I watched most of the Wimbledon final today between Roger Federer and Rafael Nadal and it was a great match. Federer is ranked number one in the world, Nadal number two, and they have faced off in four of the last six "grand slam" tennis finals. Nadal dominates the clay-court French Open and Federer owns grass-court Wimbledon, winning the last five championships there. In the ATP points standings, Nadal is more than 2,000 points ahead of American Andy Roddick in third place. That's dominant.

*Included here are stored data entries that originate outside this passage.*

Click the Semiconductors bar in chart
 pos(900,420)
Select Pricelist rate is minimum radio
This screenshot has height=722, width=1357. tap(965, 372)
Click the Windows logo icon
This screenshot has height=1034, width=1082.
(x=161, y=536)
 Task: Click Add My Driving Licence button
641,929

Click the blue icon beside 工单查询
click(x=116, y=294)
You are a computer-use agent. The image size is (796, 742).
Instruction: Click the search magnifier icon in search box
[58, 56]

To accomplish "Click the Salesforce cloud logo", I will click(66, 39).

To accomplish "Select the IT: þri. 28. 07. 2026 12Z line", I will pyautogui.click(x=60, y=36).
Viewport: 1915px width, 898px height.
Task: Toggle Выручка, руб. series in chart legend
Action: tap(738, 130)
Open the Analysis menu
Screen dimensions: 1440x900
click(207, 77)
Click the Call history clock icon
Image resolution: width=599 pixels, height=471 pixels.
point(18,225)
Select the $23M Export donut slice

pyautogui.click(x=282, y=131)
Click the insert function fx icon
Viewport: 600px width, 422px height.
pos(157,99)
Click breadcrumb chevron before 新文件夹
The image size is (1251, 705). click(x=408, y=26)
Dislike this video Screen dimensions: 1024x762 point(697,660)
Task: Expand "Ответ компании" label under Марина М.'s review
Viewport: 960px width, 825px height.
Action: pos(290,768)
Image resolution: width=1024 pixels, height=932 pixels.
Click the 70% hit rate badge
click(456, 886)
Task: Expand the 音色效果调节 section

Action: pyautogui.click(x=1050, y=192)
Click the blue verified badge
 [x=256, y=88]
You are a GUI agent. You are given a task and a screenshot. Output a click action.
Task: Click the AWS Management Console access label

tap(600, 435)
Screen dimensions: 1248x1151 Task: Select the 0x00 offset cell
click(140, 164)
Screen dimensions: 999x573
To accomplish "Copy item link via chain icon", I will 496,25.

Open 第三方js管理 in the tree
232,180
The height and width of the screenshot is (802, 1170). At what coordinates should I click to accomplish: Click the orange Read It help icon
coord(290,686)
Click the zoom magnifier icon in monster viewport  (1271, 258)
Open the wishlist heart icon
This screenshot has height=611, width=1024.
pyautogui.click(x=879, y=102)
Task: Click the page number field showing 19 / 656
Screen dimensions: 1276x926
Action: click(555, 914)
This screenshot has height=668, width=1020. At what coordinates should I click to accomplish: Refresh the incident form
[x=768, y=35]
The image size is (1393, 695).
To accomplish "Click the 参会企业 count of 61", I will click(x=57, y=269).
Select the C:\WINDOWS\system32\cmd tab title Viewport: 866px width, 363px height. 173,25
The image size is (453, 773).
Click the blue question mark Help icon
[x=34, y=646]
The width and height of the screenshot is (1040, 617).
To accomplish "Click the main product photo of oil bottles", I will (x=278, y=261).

Sports fans eat up rivalries - someone to love and someone to hate - and the ongoing Federer-Nadal battle is a great one. Today it looked like Nadal might actually topple Federer on grass, but the Spaniard lost the fifth set to Roger, 6-2. The "never won on clay/grass" dynamic makes this an even greater rivalry, probably the best in sports. Because with the Boston Red Sox getting swept in the MLB playoffs (2005), missing the playoffs altogether (2006) and dominating the American League East (2007) since 2004, their rivalry with the NY Yankees has been pretty quiet. Plus, the two teams with the best records in the NBA in 2007 did not make the finals (and could not as they are in the same conference). And the Woods-Mickelson or Woods-anybody rivalry in golf has never really come about. So let's watch tennis, right?
That probably won't happen. Other than the US Open, tennis majors are held outside the good old USA, meaning they typically are on TV here at 10:00 a.m. or earlier, or are tape delayed. Also, a Swiss vs. a Spaniard? Without an American in the mix, it's unlikely that Federer-Nadal will become like Borg-McEnroe in the United States. I really don't think it will become a big deal until one of the champs finally loses on his fave surface. But they are both dominant, young players (Federer is 25 and Nadal is 21), so this battle potentially has something else that makes rivalries great - longevity.